ACTIVITY:
Every line from the one with "You are a computer-use" to the end of the listing below must be printed exactly, with no other text and no pictures.

RECORDS PROVIDED:
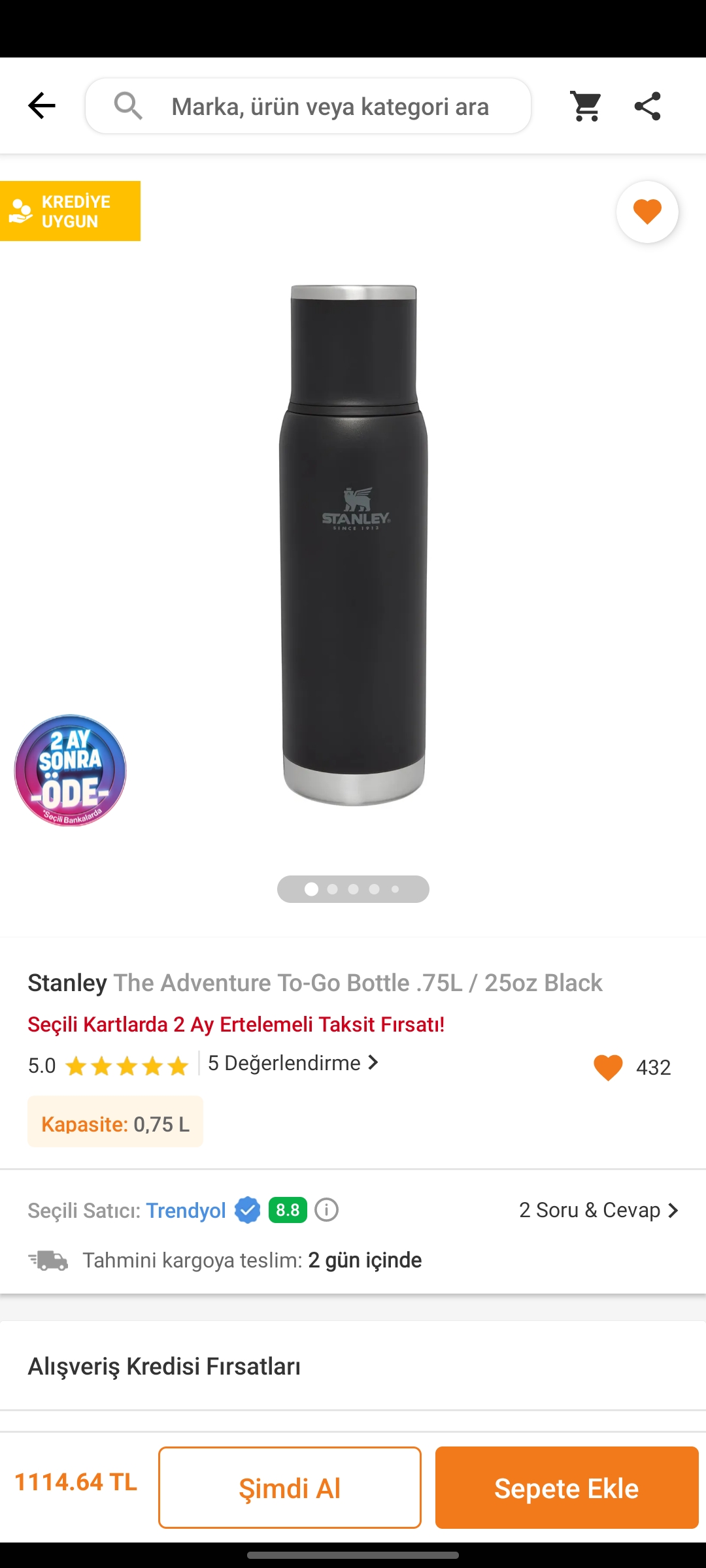
Task: Tap the back arrow icon
Action: point(42,106)
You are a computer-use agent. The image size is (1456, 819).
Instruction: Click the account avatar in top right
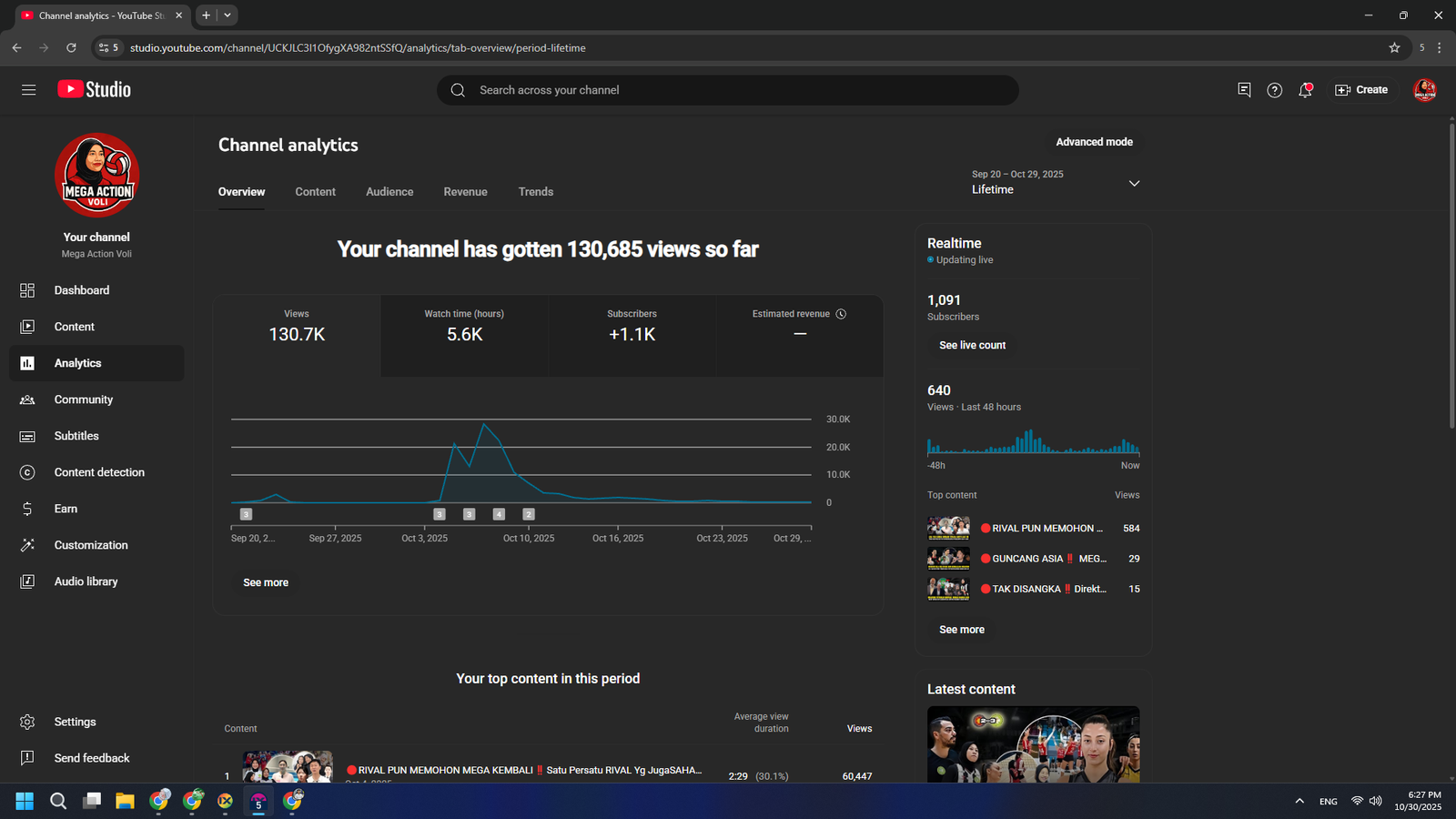tap(1424, 90)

TASK ANSWER:
You are a computer-use agent. The image size is (1456, 819).
Instruction: Click the account avatar in top right
tap(1424, 90)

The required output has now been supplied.